> **Task details**: The entries that follow should be repeated exactly, with no pictures kept.
--- Material supplied Enclosed Below ---
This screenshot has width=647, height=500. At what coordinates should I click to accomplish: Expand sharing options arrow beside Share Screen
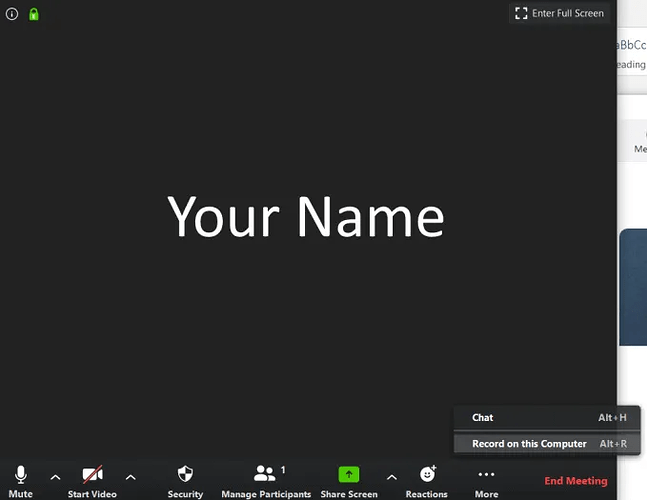click(391, 478)
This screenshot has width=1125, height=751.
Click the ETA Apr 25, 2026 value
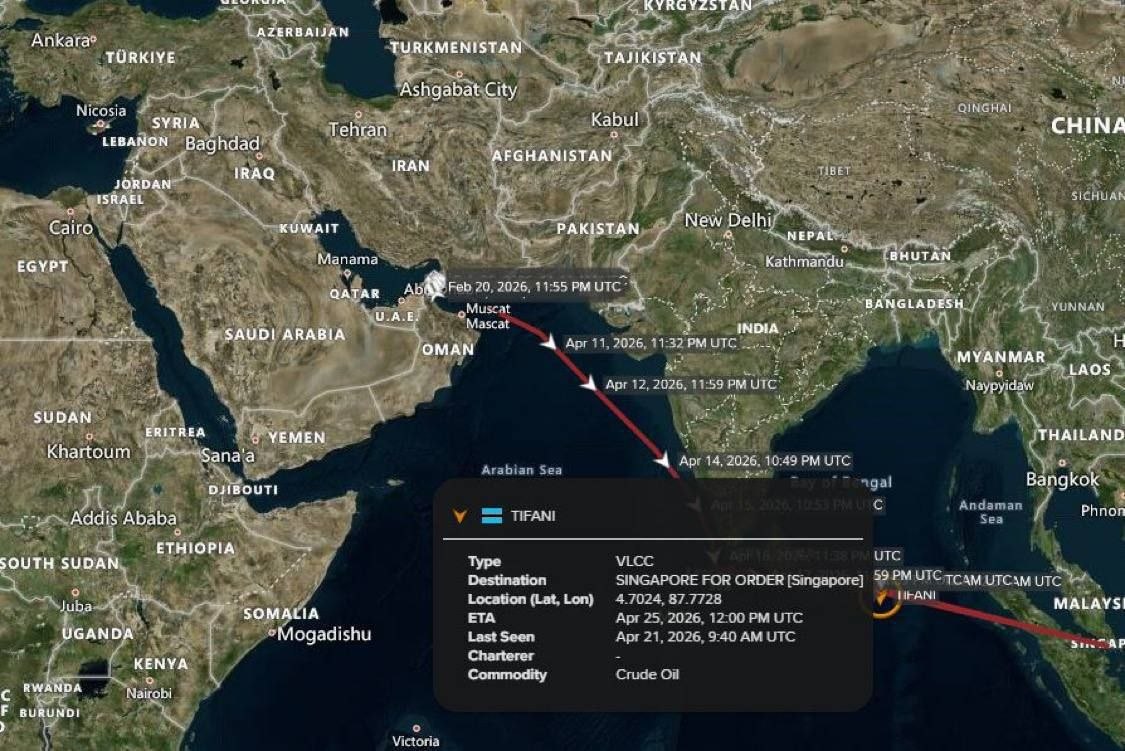pyautogui.click(x=709, y=618)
--- End of Enclosed Material supplied ---
> **Exercise response**:
This screenshot has width=647, height=500. At what coordinates should I click to accomplish: Expand sharing options arrow beside Share Screen
click(391, 478)
This screenshot has width=1125, height=751.
Click the ETA Apr 25, 2026 value
pyautogui.click(x=709, y=618)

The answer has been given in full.